[TOC]
# 参考资料
[知乎:什么是动态规划?](http://www.zhihu.com/question/23995189)
[百度百科:动态规划](http://baike.baidu.com/link?url=vGpz96tU-DsVSn91-qJK1NC9MrlwSi3TW9A_Cx6O6ReHSMX4mjP8EmsoR2Rgb1pF9yNDPbFilyKjIax2doSqUq)
[维基百科:动态规划](https://zh.wikipedia.org/wiki/%E5%8A%A8%E6%80%81%E8%A7%84%E5%88%92)
每个阶段只有一个状态->递推;
每个阶段的最优状态都是由上一个阶段的最优状态得到的->贪心;
每个阶段的最优状态是由之前所有阶段的状态的组合得到的->搜索;
每个阶段的最优状态可以从之前某个阶段的某个或某些状态直接得到而不管之前这个状态是如何得到的->动态规划。
# Introduction
Dynamic Programming is to solve combinatorial optimization problems,where we are looking for the best possible input to some function chosen from an exponentially large search space.
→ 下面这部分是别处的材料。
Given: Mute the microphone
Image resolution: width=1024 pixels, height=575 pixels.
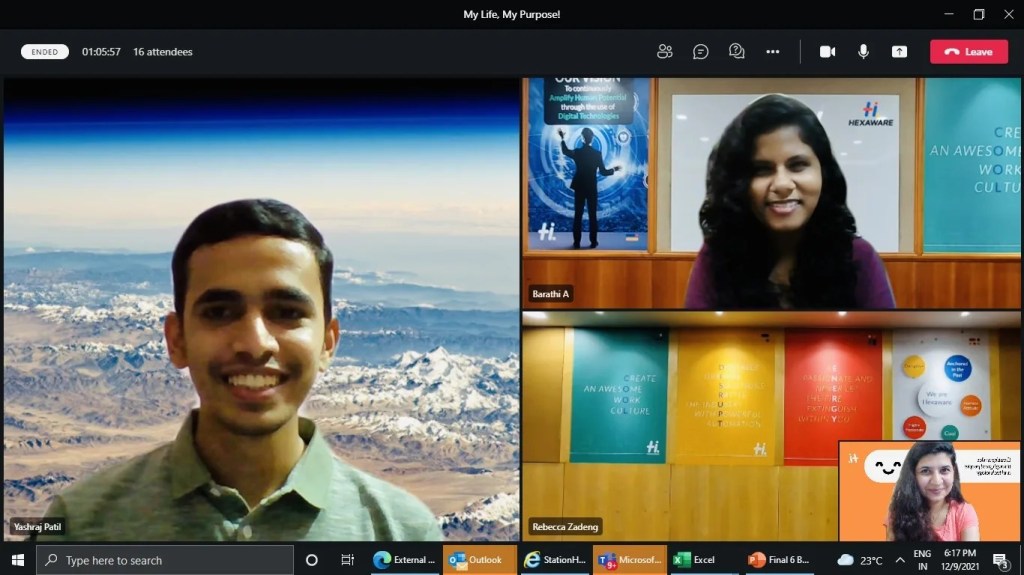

There are two part about DP.
*The first part is* programming technique:DP is essentially divide and conquer run in reverse:we solve a big instance of a problem by breaking it up recursively into smaller instances;but instead of carrying out the computation recursicely from the top down,we **start from the bottom with the smallest instances of the problem,solving each increasingly large instance in turn and storing the result in a table.**
*The second part is* design principle:in building up our table,we are careful always preserve alternative solutions we may need later,by delaying commitment to particular choices to the extent that we can.
* * * * *
因为动态规划解决的问题主要是组合最优解问题。对于分治,上一种状态和下一种状态没有过多的联系,我们主要考虑上一种唯一状态的返回结果就好,(n! = n*(n-1)!)。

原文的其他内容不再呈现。